■ **DESCRIPTION OF THE TASK**
Repeat only the lines below from the one containing "[Close dialog] (543, 1185)" through the one containing "Магазины (725, 1347)", inclusive, exactly as written.
--- START ---
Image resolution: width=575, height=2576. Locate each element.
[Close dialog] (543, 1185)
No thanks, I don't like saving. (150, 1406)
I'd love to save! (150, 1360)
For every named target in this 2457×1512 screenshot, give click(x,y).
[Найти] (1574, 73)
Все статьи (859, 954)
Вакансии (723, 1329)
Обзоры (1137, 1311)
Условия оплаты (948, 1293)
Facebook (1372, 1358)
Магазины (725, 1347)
--- END ---
--- START ---
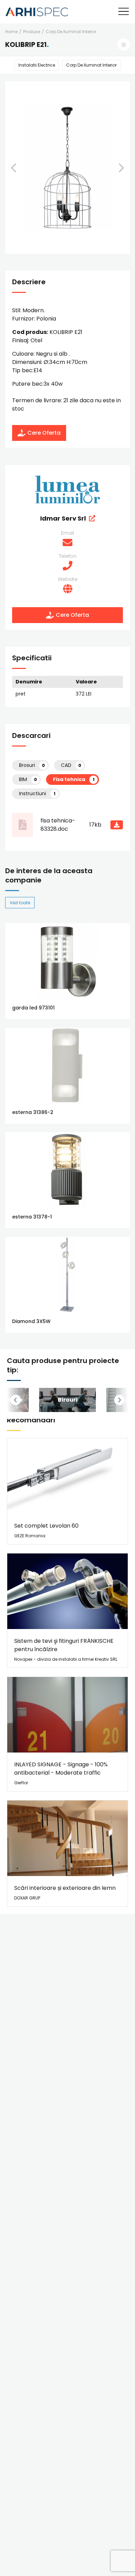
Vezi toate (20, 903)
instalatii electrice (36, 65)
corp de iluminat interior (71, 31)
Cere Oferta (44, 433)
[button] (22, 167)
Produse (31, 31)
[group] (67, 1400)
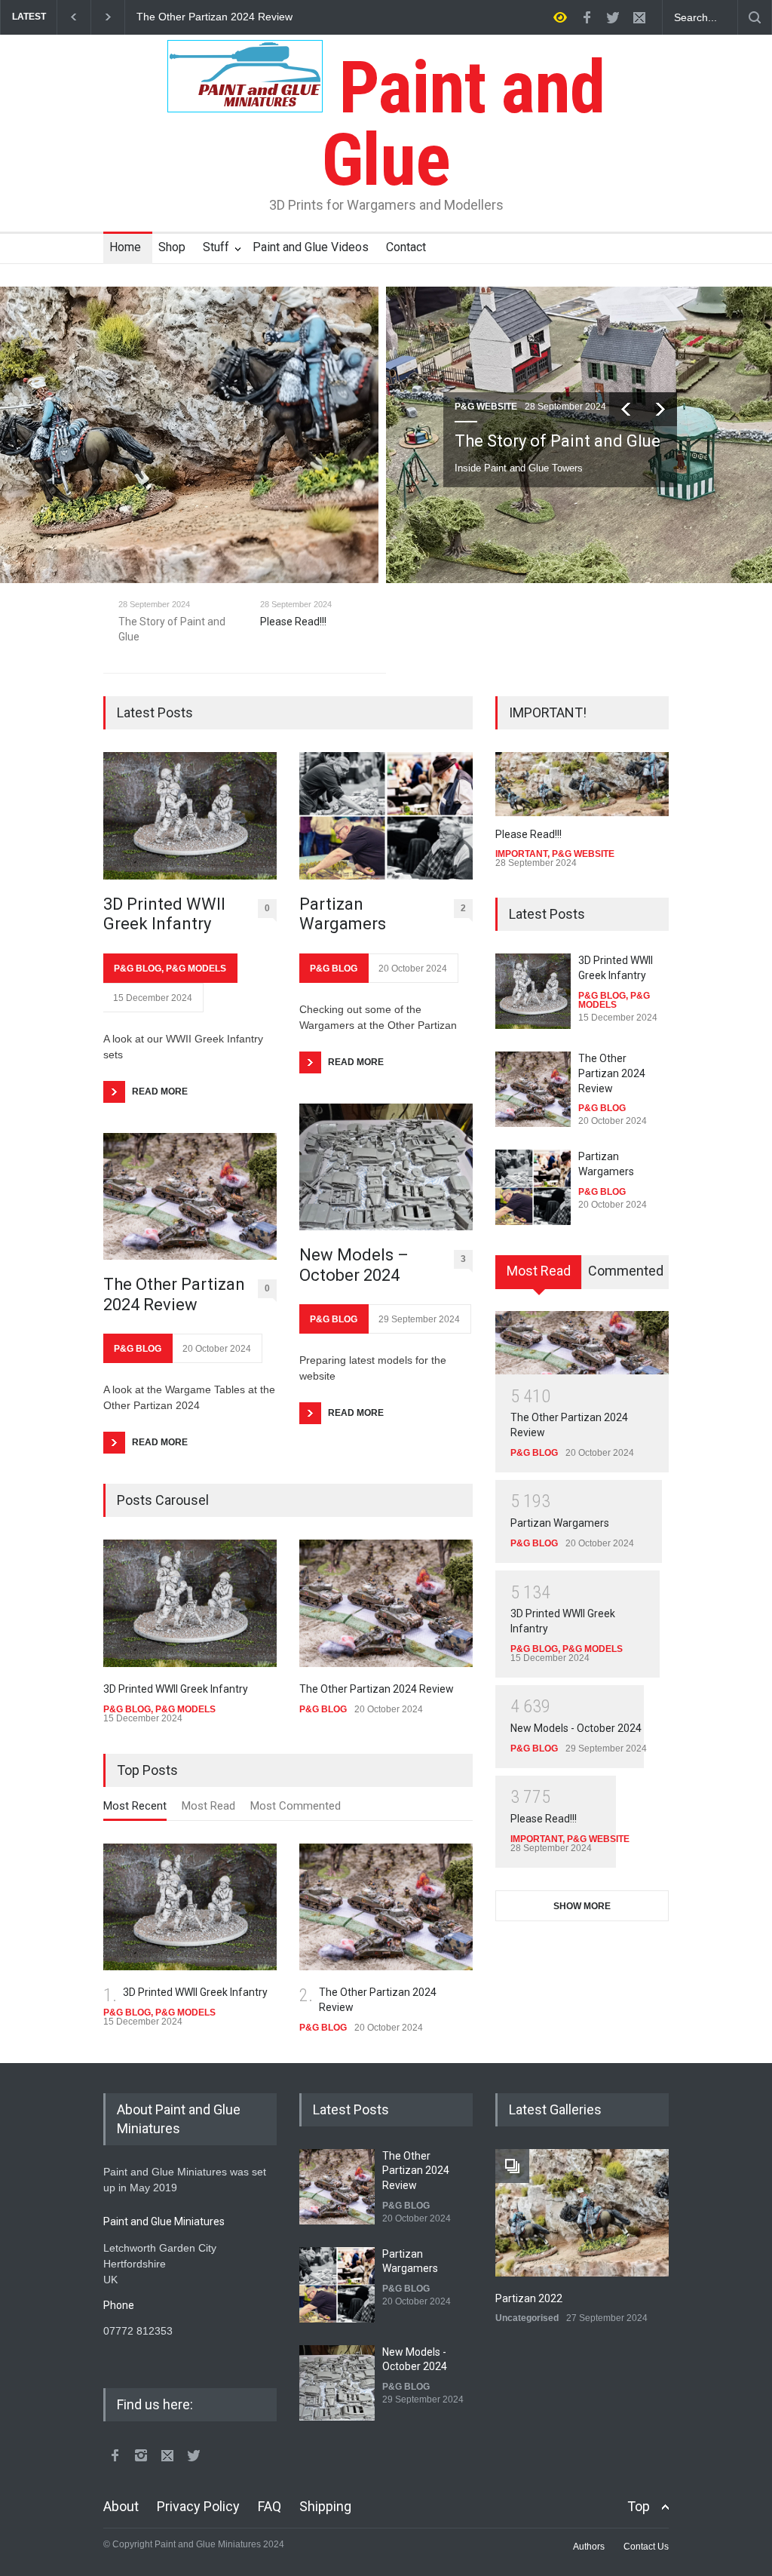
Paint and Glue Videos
--- END ---
■ **SOLUTION FOR THIS EXERCISE**
[Close dialog] (543, 1185)
No thanks, I don't like saving. (150, 1406)
I'd love to save! (150, 1360)
For every named target in this 2457×1512 screenshot, give click(x,y).
[Найти] (1574, 73)
Все статьи (859, 954)
Вакансии (723, 1329)
Обзоры (1137, 1311)
Условия оплаты (948, 1293)
Facebook (1372, 1358)
Магазины (725, 1347)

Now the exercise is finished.